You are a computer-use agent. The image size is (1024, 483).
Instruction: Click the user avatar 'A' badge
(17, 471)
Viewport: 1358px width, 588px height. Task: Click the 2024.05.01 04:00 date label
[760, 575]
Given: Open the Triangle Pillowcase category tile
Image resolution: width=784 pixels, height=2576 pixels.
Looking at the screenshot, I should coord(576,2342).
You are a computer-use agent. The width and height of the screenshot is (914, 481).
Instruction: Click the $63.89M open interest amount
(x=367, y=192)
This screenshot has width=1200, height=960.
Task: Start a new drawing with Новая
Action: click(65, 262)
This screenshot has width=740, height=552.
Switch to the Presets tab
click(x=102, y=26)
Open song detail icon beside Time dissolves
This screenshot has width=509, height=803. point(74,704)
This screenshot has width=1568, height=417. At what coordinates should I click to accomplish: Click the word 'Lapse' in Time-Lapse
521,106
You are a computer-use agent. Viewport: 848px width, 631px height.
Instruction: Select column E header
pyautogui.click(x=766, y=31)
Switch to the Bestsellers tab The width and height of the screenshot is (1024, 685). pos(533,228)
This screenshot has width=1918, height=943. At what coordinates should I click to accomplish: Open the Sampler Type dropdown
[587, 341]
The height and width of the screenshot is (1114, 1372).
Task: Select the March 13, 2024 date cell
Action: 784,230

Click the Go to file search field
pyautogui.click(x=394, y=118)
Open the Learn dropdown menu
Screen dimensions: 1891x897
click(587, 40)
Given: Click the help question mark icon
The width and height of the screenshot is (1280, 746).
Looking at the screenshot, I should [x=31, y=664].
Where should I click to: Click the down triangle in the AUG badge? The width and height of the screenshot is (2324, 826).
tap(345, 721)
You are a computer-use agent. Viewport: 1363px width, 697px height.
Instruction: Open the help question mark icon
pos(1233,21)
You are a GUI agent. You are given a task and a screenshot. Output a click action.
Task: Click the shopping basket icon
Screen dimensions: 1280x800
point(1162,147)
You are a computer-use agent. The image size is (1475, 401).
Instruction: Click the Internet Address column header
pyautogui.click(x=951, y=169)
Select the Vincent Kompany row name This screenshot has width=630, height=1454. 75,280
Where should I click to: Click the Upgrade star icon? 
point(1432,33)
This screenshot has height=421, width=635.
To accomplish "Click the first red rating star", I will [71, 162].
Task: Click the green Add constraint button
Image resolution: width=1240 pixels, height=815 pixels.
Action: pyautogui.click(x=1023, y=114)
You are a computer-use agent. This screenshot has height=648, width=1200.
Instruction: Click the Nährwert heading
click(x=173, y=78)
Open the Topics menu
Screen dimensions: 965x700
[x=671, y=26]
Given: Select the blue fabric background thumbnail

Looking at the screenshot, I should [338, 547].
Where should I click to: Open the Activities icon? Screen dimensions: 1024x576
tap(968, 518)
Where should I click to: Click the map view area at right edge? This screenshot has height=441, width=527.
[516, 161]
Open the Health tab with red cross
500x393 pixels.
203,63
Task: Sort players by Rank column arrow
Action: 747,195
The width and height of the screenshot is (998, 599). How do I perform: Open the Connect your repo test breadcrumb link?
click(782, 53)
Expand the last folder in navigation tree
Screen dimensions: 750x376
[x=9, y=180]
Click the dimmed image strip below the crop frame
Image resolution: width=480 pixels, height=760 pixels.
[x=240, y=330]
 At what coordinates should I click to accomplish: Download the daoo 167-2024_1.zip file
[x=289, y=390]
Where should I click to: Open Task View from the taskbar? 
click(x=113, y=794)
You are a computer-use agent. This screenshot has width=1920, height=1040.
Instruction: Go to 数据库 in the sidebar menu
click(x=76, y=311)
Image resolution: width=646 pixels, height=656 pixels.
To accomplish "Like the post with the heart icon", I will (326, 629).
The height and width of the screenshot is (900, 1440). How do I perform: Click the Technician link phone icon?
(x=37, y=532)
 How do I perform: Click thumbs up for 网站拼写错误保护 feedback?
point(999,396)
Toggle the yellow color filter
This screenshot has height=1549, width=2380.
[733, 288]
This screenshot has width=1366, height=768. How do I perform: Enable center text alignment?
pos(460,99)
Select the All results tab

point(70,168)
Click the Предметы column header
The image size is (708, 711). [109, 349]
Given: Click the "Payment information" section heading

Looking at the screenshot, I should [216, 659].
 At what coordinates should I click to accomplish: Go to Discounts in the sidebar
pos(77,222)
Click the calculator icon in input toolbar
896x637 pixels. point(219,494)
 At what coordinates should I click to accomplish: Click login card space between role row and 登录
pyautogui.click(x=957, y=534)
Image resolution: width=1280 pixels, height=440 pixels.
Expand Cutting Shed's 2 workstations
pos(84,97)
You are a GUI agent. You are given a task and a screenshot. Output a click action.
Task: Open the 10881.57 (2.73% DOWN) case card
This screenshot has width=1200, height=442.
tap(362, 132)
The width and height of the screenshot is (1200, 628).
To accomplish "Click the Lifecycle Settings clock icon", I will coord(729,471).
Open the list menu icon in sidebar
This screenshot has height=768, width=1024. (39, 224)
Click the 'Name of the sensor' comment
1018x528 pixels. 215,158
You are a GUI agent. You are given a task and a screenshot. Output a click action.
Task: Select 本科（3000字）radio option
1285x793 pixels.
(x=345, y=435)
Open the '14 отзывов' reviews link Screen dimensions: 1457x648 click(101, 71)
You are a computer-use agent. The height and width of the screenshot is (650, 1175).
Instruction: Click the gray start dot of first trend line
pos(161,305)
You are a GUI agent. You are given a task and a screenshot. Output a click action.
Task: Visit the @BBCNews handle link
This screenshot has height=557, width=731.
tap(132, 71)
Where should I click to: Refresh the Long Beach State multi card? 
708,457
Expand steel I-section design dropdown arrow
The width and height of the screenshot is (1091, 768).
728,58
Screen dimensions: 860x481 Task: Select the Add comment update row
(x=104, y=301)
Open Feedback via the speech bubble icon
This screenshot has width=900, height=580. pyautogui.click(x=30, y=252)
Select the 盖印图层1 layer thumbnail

---

### WHAT YOU WILL DO
Using the entries above, extract exactly the span from the line with "Viewport: 1358px width, 588px" to the line with "Switch to the Bestsellers", both lines included; leave out everything else.

### ANSWER BELOW
Viewport: 1358px width, 588px height. Task: Click the 2024.05.01 04:00 date label
[760, 575]
Given: Open the Triangle Pillowcase category tile
Image resolution: width=784 pixels, height=2576 pixels.
Looking at the screenshot, I should coord(576,2342).
You are a computer-use agent. The width and height of the screenshot is (914, 481).
Instruction: Click the $63.89M open interest amount
(x=367, y=192)
This screenshot has width=1200, height=960.
Task: Start a new drawing with Новая
Action: click(65, 262)
This screenshot has width=740, height=552.
Switch to the Presets tab
click(x=102, y=26)
Open song detail icon beside Time dissolves
This screenshot has width=509, height=803. point(74,704)
This screenshot has width=1568, height=417. At what coordinates should I click to accomplish: Click the word 'Lapse' in Time-Lapse
521,106
You are a computer-use agent. Viewport: 848px width, 631px height.
Instruction: Select column E header
pyautogui.click(x=766, y=31)
Switch to the Bestsellers tab The width and height of the screenshot is (1024, 685). pos(533,228)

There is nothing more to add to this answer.